• Exercise requirements
- A) Please translate this sentence from the Monica Coyle article into Spanish: "Monica was to find her answer in the act of volunteering."
- B) Carry on the Monica Coyle article with a few more paragraphs, starting right after its final sentence.

• Text under study
_____

When what looked like a losing battle with cancer forced Monica Coyle to step away from her career as a midwife in 1995, the Greencastle woman was not sure how the future would pan out.
Up until that point, Monica’s life had been dominated and fulfilled by family and work; now all of that was threatened.
However, despite the terminal decline that she watched many of her fellow cancer patients take, her own worst fears never came to pass.
After a few hard years of illness, treatment and other health difficulties, she recovered from the sickness that forced her into retirement – only to find an abundance of free time waiting for her on the other side.
“I had all these hours and I hadn’t a clue what do with them,” said Monica, whose fresh face and bright disposition belies the fact that her 80th birthday milestone lies right around the corner.
“The question was obvious but important: How should I spend all my new time?”
Monica was to find her answer in the act of volunteering.
In fact, when we spoke with the 78-year-old last week, she had just been presented with a bunch of flowers to mark 25 years of virtually uninterrupted service to Omagh Volunteer Centre (OVC), an organisation which she helped establish at the turn of the millennium.

_____

(Screenshot grounding data)
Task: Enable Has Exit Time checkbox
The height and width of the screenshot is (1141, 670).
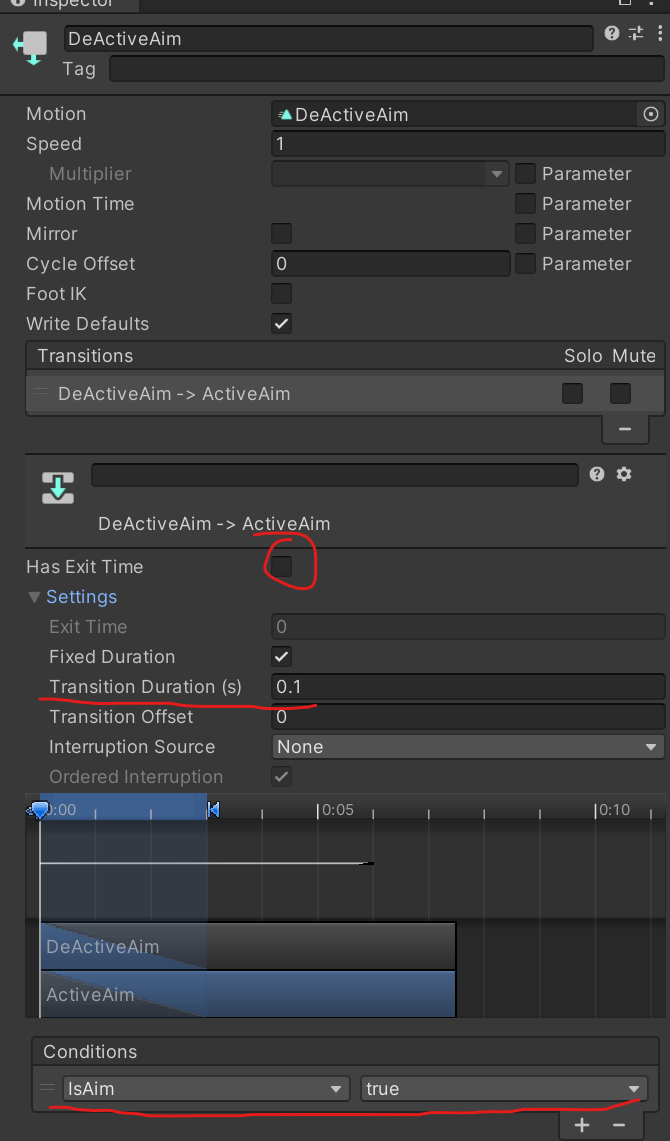Action: point(282,567)
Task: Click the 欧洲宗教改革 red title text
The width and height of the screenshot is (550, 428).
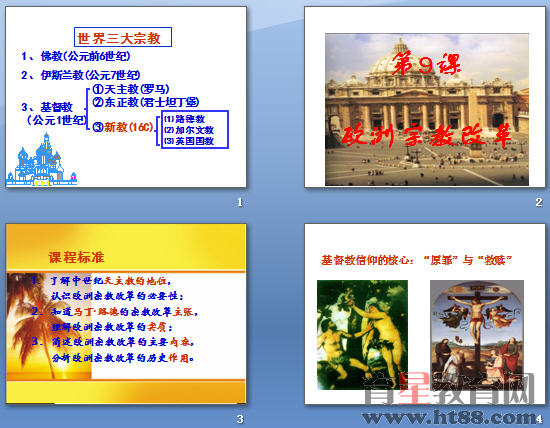Action: coord(426,136)
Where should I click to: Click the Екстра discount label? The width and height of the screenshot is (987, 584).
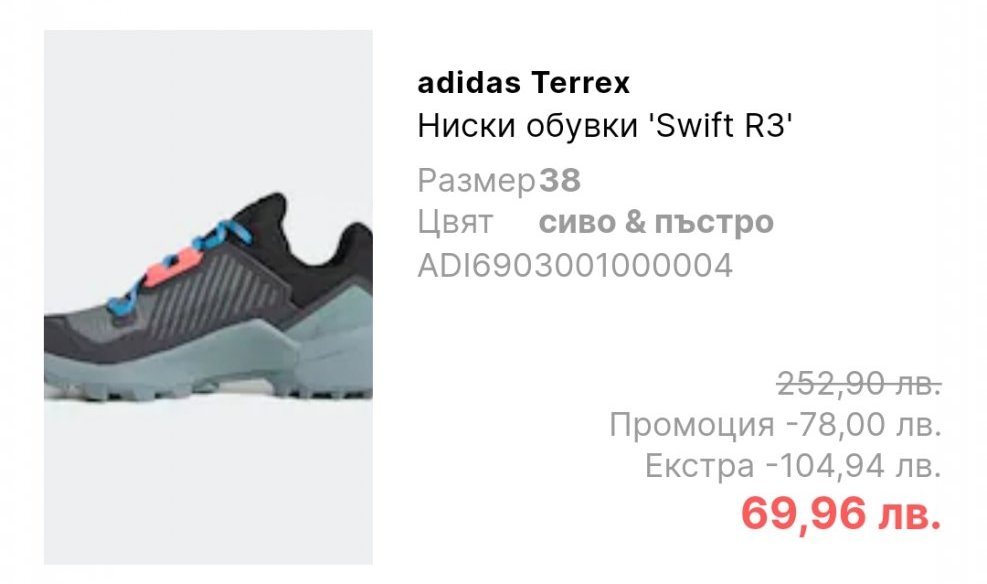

_____

• Answers provided
- A) Monica encontraría su respuesta en el acto de hacer voluntariado.

- B)
Sacrificed
Surrounded by people who ardently admire her, Monica was called on stage at the Silverbirch Hotel, Omagh. After she had accepted her award and descended the steps of the makeshift stage, we got a chat with Monica to find out why she has sacrificed so much of her life to helping others.
“The start of it was when I joined Greencastle Community Association, which then led to to the Omagh Forum,” she explained. “It then put me on the path towards what became Omagh Volunteer Centre.
“It wasn’t that I thought surviving the cancer was a second chance at life or anything like that; it was just always in my nature to be kind. And I found that the volunteering suited me well.”
At the start, Monica said she and her colleagues were ‘naive, but willing’.
“We hardly had a clue what we were at, but we knew we wanted to help people. I remember we were given a few thousand pounds to try to get things going and there was hardly a bank in the town that would take us on, you know.
“Eventually we got somewhere and we tried to steady the ship from there, but, until recently, there have been plenty of ups and downs. At one time we had a bad leak that nearly put us under, but we managed to get it sorted,” laughed Monica.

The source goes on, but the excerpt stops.